EXERCISE MATERIAL START

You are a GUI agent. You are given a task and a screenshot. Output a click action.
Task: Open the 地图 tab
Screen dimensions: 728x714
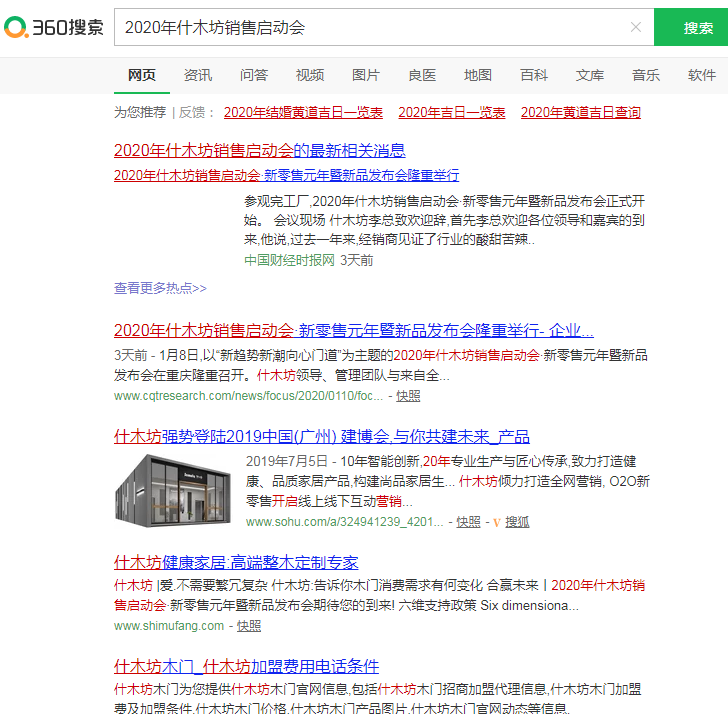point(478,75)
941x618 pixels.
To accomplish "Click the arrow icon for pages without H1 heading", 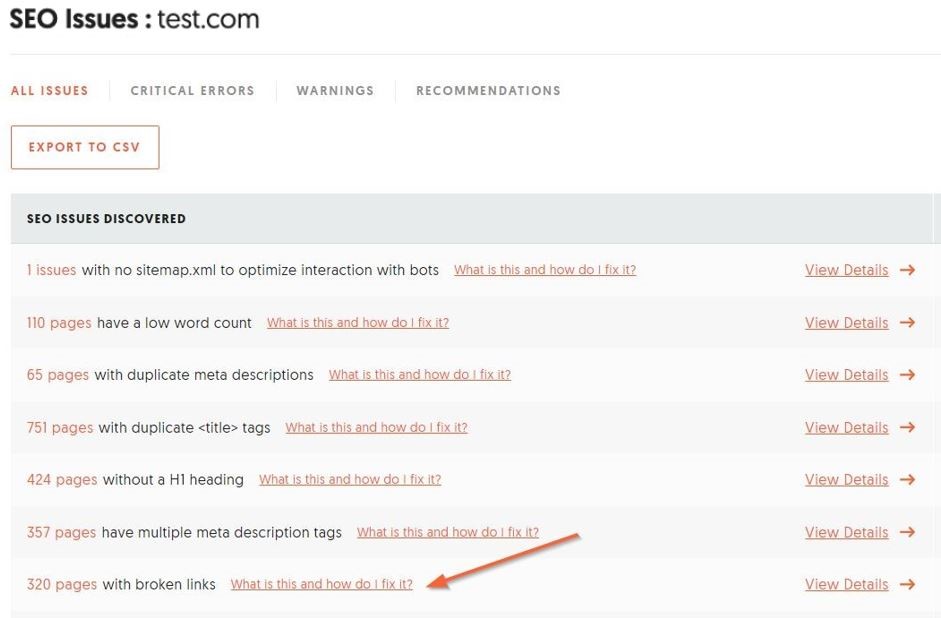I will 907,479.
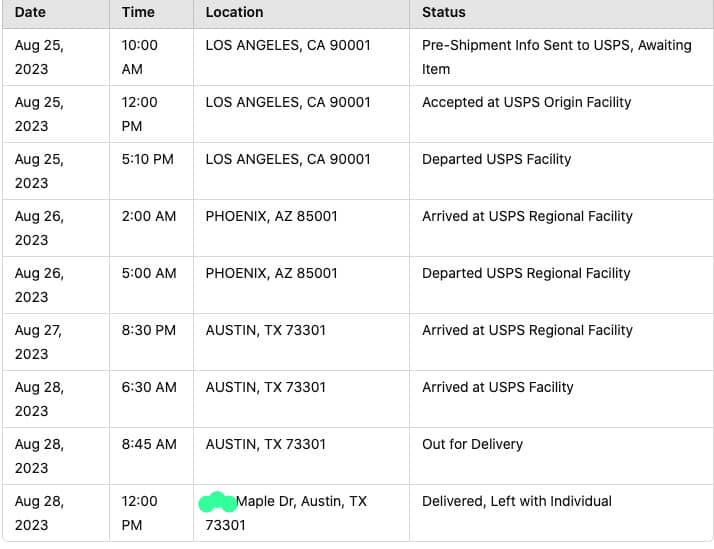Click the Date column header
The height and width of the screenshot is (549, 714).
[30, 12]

EXERCISE MATERIAL END
EXERCISE MATERIAL START

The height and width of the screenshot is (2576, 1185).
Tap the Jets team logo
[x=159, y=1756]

EXERCISE MATERIAL END

Using the listing above, restate exactly the range between the lines holding "You are a GUI" and "941x618 pixels.", inclusive, with pictures left out.

You are a GUI agent. You are given a task and a screenshot. Output a click action.
Task: Open the 地图 tab
Screen dimensions: 728x714
point(478,75)
941x618 pixels.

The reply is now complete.